The political declaration kicks off well in paragraph 4:
“The future relationship will be based on a balance of rights and obligations, taking into account the principles of each Party. This balance must ensure the autonomy of the Union’s decision making and be consistent with the Union’s principles, in particular with respect to the integrity of the Single Market and the Customs Union and the indivisibility of the four freedoms”.
I wonder which side drafted that. The next sentence reads:
“It must also ensure the sovereignty of the United Kingdom and the protection of its internal market, while respecting the result of the 2016 referendum including with regard to the development of its independent trade policy and the ending of free movement of people between the Union and the United Kingdom”.
Who drafted that one? That is settled, then—there we have it. These principles will be respected, so the game is over and we might as well crack open the champagne straightaway.
Bits of the declaration do settle things. Paragraph 24 shows that we have accepted that we cannot be in the agencies, particularly the medicines agency, the chemicals agency and the aviation safety agency. Paragraphs 89 and 90 show that we have accepted that we will not have access to the European arrest warrant, the Schengen Information System and the European Criminal Records Information System. The police tell us that we will suffer greatly from that, but we have accepted it. The financial services paragraphs—paragraphs 37 to 39, which are astonishingly thin—make it clear that passporting and mutual recognition will not happen. That is not good news for the City.
However, most worrying are the really vacuous paragraphs about my old profession—the section on foreign policy co-operation. When you think of Peter Carrington moving the Council on the Falklands, of John Major moving the Council on a safe haven for the Kurds in 1991, and of the way that Hans-Dietrich Genscher, the other heavyweight in the Council, would defer to Douglas Hurd at the very time that the noble Baroness, Lady Meyer, was speaking about—I wish that Lord Hurd of Westwell were with us today—it is very sad to read where we have got to on foreign policy. The political declaration says:
“The Parties will shape and pursue their foreign policies according to their respective strategic and security interests, and their respective legal orders.
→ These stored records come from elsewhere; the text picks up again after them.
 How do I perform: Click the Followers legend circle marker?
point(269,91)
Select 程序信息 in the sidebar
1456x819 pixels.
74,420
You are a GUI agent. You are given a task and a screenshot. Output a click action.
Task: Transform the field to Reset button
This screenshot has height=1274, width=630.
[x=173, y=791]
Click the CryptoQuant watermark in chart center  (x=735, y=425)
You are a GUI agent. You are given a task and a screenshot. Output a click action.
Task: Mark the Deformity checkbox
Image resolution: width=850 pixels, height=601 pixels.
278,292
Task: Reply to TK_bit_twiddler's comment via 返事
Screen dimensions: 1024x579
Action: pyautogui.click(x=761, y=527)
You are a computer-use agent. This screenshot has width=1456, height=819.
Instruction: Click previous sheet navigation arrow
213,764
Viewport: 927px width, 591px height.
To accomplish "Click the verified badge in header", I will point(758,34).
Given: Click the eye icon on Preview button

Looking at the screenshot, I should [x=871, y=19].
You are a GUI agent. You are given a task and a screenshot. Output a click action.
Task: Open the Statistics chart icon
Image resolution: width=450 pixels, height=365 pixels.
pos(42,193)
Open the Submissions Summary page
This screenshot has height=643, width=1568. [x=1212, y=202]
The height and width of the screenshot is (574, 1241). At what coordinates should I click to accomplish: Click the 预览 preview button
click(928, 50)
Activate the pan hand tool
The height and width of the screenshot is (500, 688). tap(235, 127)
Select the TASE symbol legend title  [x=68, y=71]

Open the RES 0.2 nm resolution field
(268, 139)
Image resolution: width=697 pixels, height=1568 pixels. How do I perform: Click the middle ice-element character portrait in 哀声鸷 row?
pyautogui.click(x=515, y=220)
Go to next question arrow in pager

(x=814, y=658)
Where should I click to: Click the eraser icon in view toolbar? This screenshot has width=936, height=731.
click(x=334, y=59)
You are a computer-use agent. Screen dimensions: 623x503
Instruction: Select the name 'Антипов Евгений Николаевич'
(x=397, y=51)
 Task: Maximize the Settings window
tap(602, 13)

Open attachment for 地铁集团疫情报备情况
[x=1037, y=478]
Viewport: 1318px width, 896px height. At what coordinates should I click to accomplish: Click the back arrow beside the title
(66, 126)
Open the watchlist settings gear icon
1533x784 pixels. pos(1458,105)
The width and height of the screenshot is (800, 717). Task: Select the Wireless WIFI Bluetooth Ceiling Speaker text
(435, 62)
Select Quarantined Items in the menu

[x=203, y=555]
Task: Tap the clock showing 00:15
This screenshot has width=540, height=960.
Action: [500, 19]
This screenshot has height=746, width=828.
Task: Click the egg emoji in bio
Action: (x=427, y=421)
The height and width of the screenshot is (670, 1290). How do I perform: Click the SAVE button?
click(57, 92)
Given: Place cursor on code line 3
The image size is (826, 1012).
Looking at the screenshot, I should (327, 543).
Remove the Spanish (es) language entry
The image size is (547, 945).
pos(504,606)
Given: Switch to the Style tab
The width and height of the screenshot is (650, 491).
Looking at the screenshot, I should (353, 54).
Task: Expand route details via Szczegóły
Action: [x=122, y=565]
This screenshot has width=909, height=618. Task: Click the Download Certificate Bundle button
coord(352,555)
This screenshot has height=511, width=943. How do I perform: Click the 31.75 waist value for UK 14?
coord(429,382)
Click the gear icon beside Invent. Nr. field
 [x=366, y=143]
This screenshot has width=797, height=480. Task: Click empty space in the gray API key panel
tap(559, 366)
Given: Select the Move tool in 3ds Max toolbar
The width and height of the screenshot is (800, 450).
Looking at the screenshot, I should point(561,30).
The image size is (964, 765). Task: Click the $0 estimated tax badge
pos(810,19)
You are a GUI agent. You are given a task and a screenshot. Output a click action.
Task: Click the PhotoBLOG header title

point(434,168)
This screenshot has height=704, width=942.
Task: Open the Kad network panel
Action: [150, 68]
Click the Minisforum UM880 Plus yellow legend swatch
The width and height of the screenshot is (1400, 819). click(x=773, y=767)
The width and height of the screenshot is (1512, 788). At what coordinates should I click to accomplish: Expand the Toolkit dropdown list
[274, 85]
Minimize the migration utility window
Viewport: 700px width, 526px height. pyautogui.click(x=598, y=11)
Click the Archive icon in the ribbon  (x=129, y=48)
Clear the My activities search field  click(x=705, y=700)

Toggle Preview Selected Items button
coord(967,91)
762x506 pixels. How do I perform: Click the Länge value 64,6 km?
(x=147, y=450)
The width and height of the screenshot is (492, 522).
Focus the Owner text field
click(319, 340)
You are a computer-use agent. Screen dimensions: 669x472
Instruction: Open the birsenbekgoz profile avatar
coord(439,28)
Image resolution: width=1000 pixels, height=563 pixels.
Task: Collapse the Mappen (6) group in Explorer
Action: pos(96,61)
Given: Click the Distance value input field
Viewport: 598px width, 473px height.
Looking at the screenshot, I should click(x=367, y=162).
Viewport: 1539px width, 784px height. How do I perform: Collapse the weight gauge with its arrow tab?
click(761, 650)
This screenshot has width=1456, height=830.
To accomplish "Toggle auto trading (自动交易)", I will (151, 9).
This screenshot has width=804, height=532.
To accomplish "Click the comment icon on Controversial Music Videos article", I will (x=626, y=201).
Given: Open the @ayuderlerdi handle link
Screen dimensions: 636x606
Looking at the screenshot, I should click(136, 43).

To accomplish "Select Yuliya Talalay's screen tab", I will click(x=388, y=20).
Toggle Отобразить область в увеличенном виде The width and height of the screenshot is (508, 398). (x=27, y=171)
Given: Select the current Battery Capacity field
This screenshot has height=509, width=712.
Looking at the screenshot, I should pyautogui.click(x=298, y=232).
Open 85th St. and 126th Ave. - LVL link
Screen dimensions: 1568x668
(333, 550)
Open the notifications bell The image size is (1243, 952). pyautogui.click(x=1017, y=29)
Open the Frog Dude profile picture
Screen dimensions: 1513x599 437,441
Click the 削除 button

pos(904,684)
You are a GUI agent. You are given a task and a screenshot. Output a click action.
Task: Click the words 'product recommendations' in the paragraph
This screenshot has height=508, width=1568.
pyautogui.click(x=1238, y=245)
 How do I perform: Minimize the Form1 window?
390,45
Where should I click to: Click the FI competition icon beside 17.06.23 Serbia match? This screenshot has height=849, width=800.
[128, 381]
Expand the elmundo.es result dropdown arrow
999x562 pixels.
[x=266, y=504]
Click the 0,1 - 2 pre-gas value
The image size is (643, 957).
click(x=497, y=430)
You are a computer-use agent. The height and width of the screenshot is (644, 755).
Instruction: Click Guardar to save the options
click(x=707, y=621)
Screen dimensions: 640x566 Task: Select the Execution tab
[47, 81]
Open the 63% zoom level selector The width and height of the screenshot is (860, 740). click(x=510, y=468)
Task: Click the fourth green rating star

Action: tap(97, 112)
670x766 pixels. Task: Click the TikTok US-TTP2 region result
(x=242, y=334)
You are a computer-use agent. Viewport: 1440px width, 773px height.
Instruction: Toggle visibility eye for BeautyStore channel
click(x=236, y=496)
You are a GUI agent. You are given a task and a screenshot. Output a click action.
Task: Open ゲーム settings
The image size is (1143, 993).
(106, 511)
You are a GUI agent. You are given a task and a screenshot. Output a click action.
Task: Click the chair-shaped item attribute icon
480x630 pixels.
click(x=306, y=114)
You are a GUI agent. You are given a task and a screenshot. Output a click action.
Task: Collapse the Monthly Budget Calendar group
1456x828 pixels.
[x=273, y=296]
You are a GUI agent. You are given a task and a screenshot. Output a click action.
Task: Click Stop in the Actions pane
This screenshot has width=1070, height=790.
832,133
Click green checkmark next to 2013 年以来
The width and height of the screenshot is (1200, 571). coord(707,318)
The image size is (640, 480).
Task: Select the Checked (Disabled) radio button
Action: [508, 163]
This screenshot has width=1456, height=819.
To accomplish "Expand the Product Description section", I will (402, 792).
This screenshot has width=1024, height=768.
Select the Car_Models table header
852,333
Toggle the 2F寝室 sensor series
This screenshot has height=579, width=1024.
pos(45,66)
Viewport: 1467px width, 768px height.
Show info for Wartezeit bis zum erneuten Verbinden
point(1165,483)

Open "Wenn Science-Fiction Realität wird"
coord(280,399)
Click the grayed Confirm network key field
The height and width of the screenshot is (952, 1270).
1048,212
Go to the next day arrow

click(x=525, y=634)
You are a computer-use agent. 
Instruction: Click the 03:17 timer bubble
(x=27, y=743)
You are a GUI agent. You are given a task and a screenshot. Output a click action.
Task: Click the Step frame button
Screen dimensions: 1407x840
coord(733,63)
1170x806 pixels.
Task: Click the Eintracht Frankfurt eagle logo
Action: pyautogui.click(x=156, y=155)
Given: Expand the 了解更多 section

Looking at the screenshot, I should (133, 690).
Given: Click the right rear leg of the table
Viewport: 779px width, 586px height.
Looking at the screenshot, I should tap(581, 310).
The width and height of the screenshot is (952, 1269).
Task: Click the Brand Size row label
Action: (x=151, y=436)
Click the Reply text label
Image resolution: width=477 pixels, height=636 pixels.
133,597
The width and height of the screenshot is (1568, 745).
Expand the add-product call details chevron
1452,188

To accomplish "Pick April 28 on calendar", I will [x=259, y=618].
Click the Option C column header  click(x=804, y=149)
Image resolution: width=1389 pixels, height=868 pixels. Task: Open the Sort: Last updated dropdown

When and where these interests are shared, the Parties should cooperate closely … To this end, the future relationship should provide for appropriate dialogue, consultation, coordination, exchange of information and cooperation mechanisms”.
There is no definition of “appropriate” there. This is sad. We have contributed a huge amount to the foreign policy of Europe over the last 40 years. Now, we and the EU will be following our own interests and, if they happen to coincide, there will be some mechanism for talking about it. That is very bad.
I should draw the House’s attention to an even more vacuous paragraph on space. Paragraph 107 says:
“The Parties should consider appropriate arrangements for cooperation on space”.
So that is done—it is settled.
This document settles nothing at all. It is not prescriptive or definitive. We should remember that the EU will be negotiating on the legal basis of Article 218, and it needs unanimity on its side. Any single member side on that side can block anything. If somebody decides that to allow access for British fish products to his market he will demand access to British fishing waters, there is nothing to stop him saying that this year, next year and the year after—until we agree. Remember that the outcome is subject to national ratification; it goes off to the Wallonia parliament and referenda in five EU member states.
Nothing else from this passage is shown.